昨年末から激しい紛争が続く南スーダンの状況はさらに厳しくなり、現在490万人に対し人道支援が必要とされているという。キリスト教主義の人道支援団体・飢餓対策機構(FH)は、これまでに国連機関などと協力し、同国の避難民約9千家族に対して支援を行なった。
日本国際飢餓対策機構(JIFH)は3日、FH南スーダンからの報告を発表し、食料や水、衛生、教育といった様々な分野で避難民へ対する支援を行なっていることを伝えた。
FH南スーダンは、JIFHや国連機関と協力し、同国の上ナイル州、ジョングレイ州、レイ州で支援を行なっている。とうもろこしやソルガム、豆やピーナツといった食料を配布し、農具や成長の早い野菜の種も配っている。また、国連との協力で、穀物や豆、油、塩のパックも配布したという。
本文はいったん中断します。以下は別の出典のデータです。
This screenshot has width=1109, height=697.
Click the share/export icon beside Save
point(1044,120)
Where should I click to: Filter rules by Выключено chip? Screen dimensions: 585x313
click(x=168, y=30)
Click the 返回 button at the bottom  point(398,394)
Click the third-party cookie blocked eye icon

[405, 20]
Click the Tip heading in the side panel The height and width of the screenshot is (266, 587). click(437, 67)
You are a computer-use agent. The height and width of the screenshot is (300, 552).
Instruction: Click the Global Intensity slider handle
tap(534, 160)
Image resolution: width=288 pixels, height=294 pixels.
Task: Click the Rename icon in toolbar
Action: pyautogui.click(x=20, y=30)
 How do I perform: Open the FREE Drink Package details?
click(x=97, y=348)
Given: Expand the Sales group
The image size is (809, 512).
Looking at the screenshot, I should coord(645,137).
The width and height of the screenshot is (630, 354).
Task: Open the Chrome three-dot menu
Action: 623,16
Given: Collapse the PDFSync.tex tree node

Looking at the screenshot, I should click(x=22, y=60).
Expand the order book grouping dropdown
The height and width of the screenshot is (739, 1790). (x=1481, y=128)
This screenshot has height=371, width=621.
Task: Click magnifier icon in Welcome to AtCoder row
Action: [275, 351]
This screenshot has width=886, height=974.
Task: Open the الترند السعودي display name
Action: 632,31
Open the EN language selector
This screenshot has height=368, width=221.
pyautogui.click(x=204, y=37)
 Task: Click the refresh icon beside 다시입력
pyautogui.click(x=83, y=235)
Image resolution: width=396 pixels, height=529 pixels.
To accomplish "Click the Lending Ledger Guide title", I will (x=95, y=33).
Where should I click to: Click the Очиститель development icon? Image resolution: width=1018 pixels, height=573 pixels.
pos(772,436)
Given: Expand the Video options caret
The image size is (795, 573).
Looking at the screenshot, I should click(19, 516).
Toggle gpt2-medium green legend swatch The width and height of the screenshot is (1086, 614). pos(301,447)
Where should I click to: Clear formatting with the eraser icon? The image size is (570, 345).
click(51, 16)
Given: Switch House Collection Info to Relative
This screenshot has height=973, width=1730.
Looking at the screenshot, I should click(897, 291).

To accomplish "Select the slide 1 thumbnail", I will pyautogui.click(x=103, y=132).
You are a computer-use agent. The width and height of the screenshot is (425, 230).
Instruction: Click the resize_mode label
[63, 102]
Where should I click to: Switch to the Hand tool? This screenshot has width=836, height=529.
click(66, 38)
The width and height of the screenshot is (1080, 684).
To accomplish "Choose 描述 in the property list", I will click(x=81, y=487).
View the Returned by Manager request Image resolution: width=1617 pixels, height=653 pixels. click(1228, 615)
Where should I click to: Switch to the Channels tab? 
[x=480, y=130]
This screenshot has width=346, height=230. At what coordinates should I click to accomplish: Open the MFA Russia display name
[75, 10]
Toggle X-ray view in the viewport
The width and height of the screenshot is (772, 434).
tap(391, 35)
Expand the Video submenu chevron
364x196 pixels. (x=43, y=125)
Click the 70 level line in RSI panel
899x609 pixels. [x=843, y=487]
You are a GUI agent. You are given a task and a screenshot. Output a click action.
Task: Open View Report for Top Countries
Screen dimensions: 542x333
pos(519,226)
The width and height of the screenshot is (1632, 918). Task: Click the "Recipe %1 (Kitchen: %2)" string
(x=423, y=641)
さらに、避難民の多くは最低限必要な生活品さえも持たずに逃げているため、国内避難民の5030家族に対して、ポリ容器や洗面器、石鹸を配布。また、350の共同トイレと手洗い場を設置した。川から水を汲み上げるためのポンプも購入し、貯水タンクとともに難民キャンプから500メートル以内の場所に設置した。
上ナイル州とジョングレイ州では、ユニセフ(国連児童基金)と協力し、難民キャンプ内に子どもたちが学ぶ場として、26の教室を建設。1教室当たり60人の生徒が学んでいるという。また、レイク州では、教室建設のほか、紛争による子どもの心のケアをする教師の訓練も行なっている。
この他、平和、ジェンダー、子どもの権利などの平和教育を現地コミュニティーの指導者に対して行なっているという。
JIFHは、「陸路に代わって川を利用することも危険になり、5月現在ではヘリコプターや国連の飛行機、チャーター便などで空輸するなど、できる支援が限られてきています」と現状を伝え、「今も更に困難の中にある人々の必要が満たされるようご支援と共に、1日も早い平和の訪れをお祈りください」と呼び掛けている。
南スーダンは、2011年7月にスーダンの南部が分離独立して誕生した世界で最も若い独立国家。それまでスーダンは、北部はアラブ系イスラム教徒、南部はアフリカ系キリスト教徒がそれぞれ多く、対立が続いていた。南部は6年近くの暫定自治を経てようやく独立を達成した。だが独立後、サルバ・キール大統領とリエク・マシャール副大統領の対立により、昨年12月中旬から内戦状態となっている。
今年1月、5月、6月の3回にわたって停戦合意が行なわれたが、いずれも完全な停戦には至らず、現在も戦闘が続いている。
5月の停戦合意時には、世界教会協議会(WCC)中央委員会議長を含む教会指導者らが合意書の署名に立ち合うなど、キリスト教会が両者の和解に関わってきた。